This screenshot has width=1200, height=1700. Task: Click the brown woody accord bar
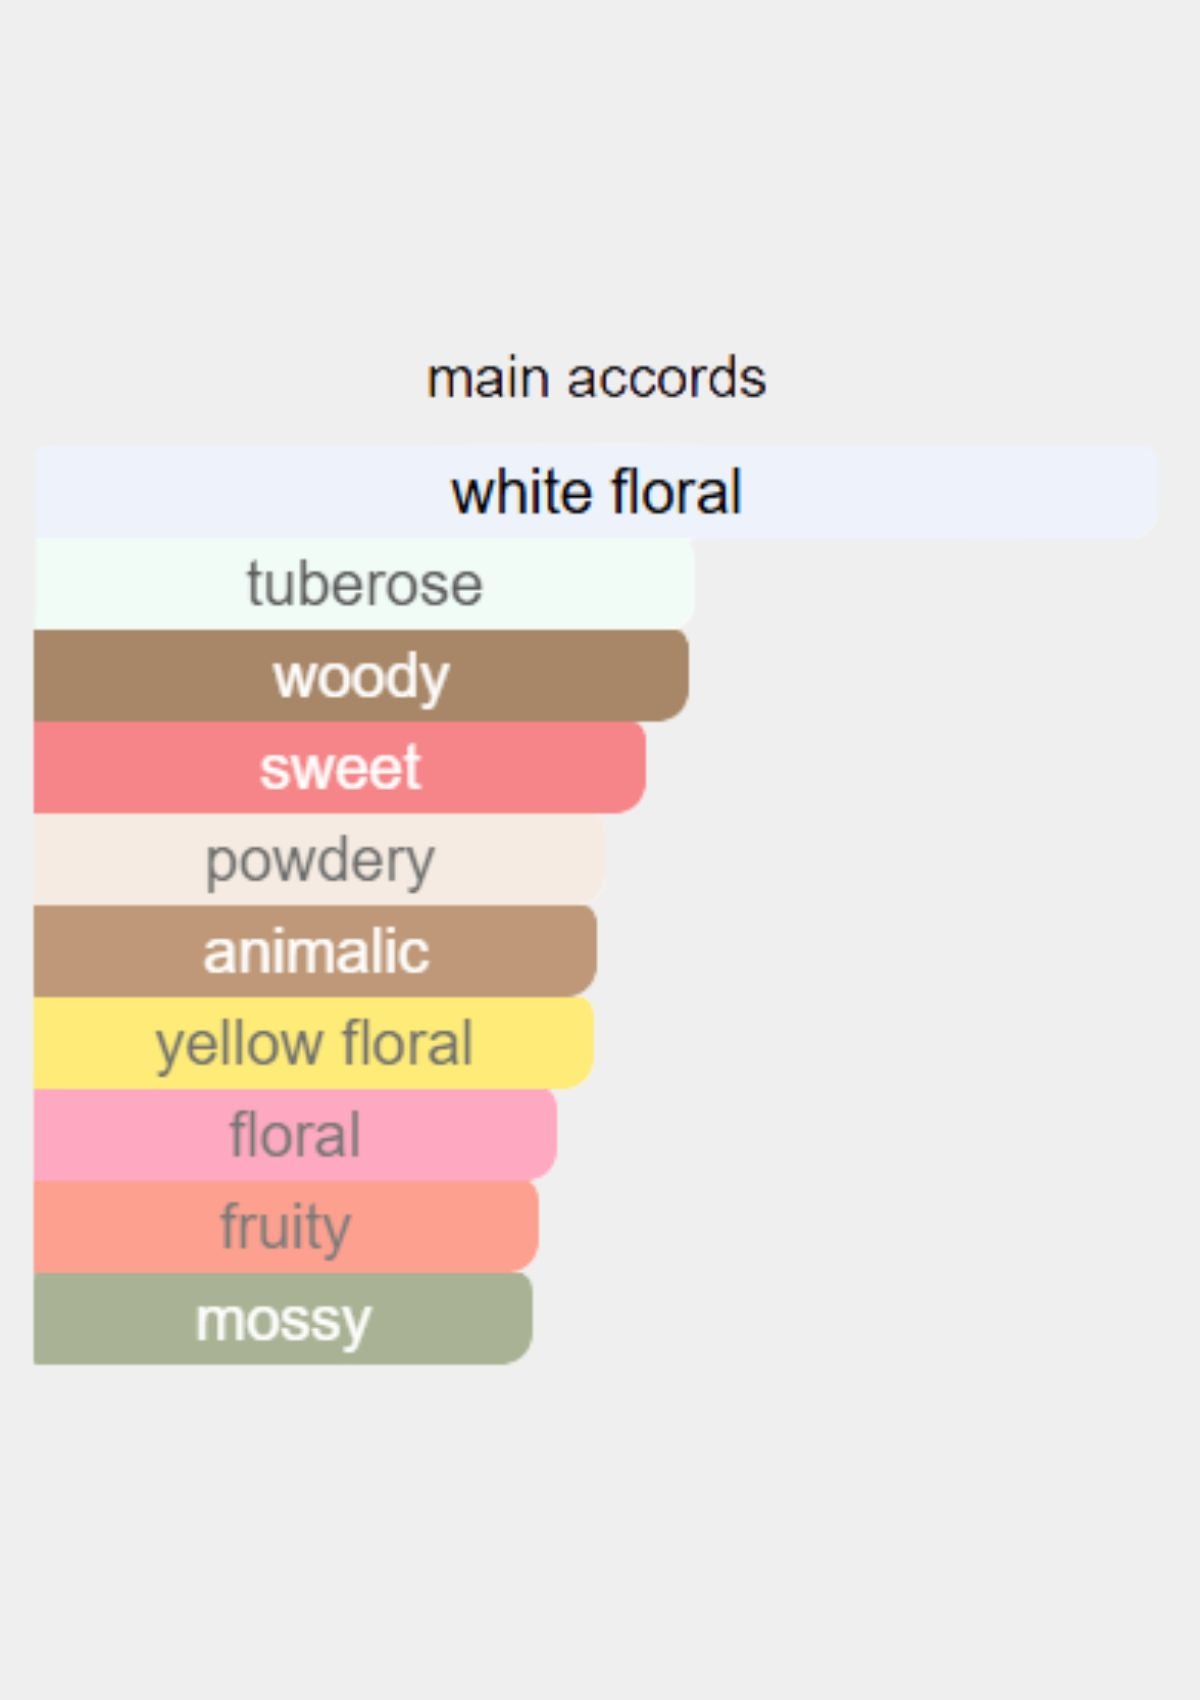pos(361,675)
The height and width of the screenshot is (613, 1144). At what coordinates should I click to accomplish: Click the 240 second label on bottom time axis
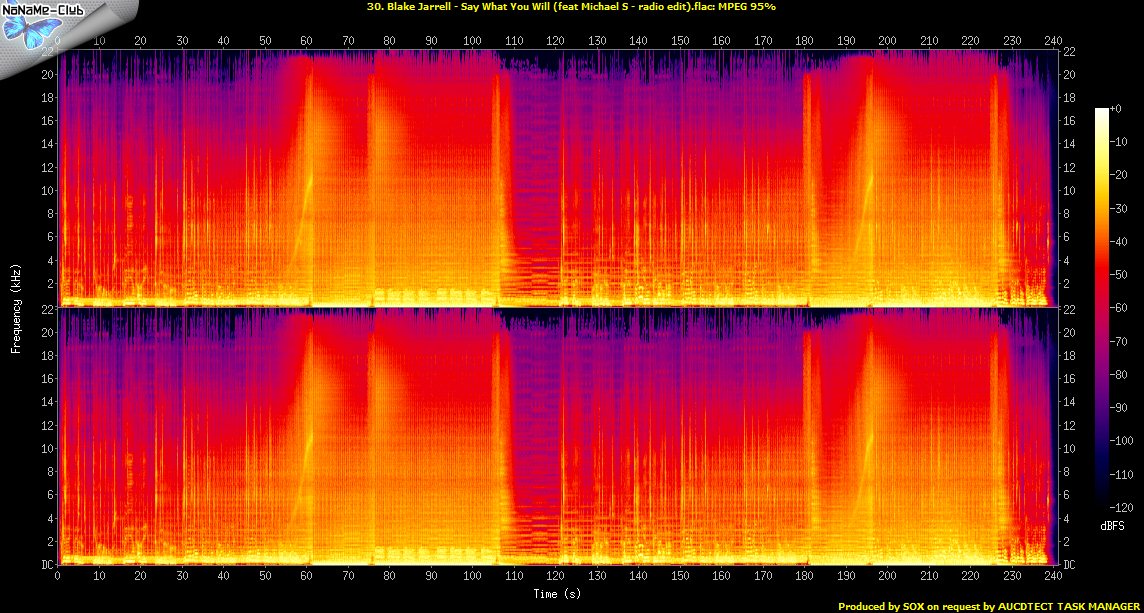(x=1049, y=578)
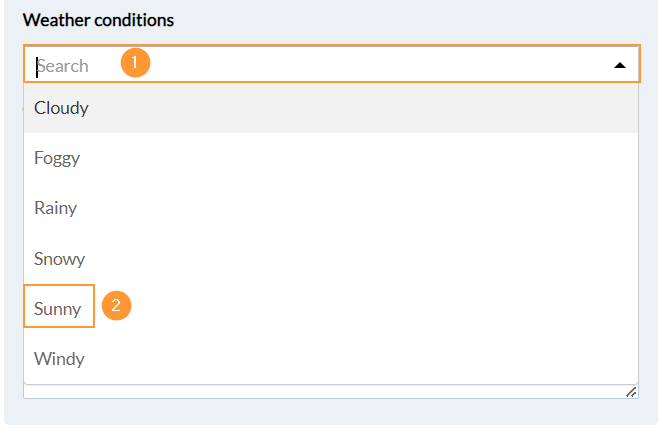Collapse the Weather conditions dropdown arrow
Image resolution: width=666 pixels, height=432 pixels.
(620, 65)
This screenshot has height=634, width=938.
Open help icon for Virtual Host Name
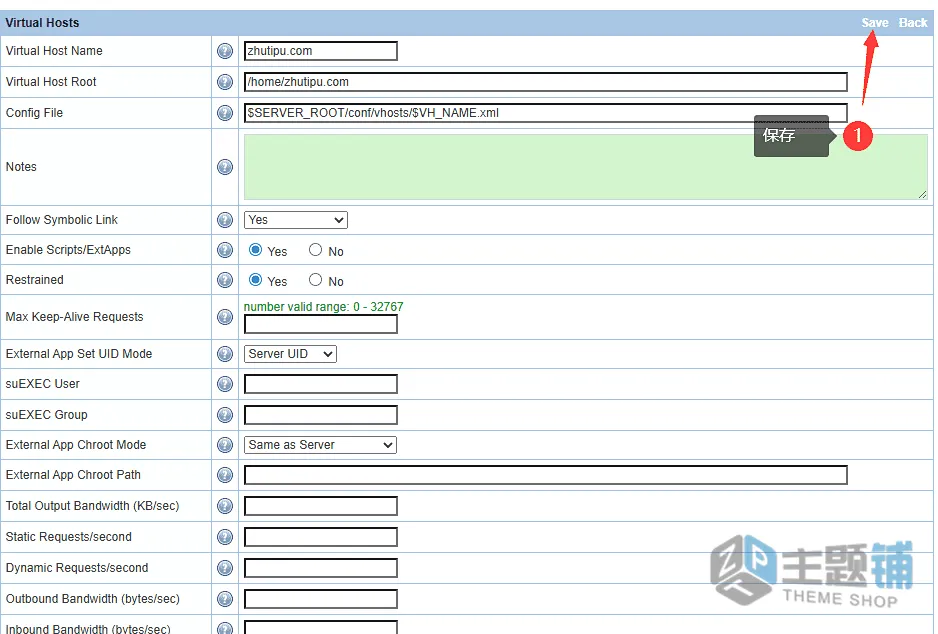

——

Task statement
Beginning with the line that contains "The height and" and ending with the last line of the entries above, repeat each line exactly, but not the pictures.

Solution to this problem
The height and width of the screenshot is (613, 1144). At what coordinates should I click to accomplish: Click the 240 second label on bottom time axis
(x=1049, y=578)
Collapse the Weather conditions dropdown arrow
Image resolution: width=666 pixels, height=432 pixels.
(620, 65)
This screenshot has height=634, width=938.
Open help icon for Virtual Host Name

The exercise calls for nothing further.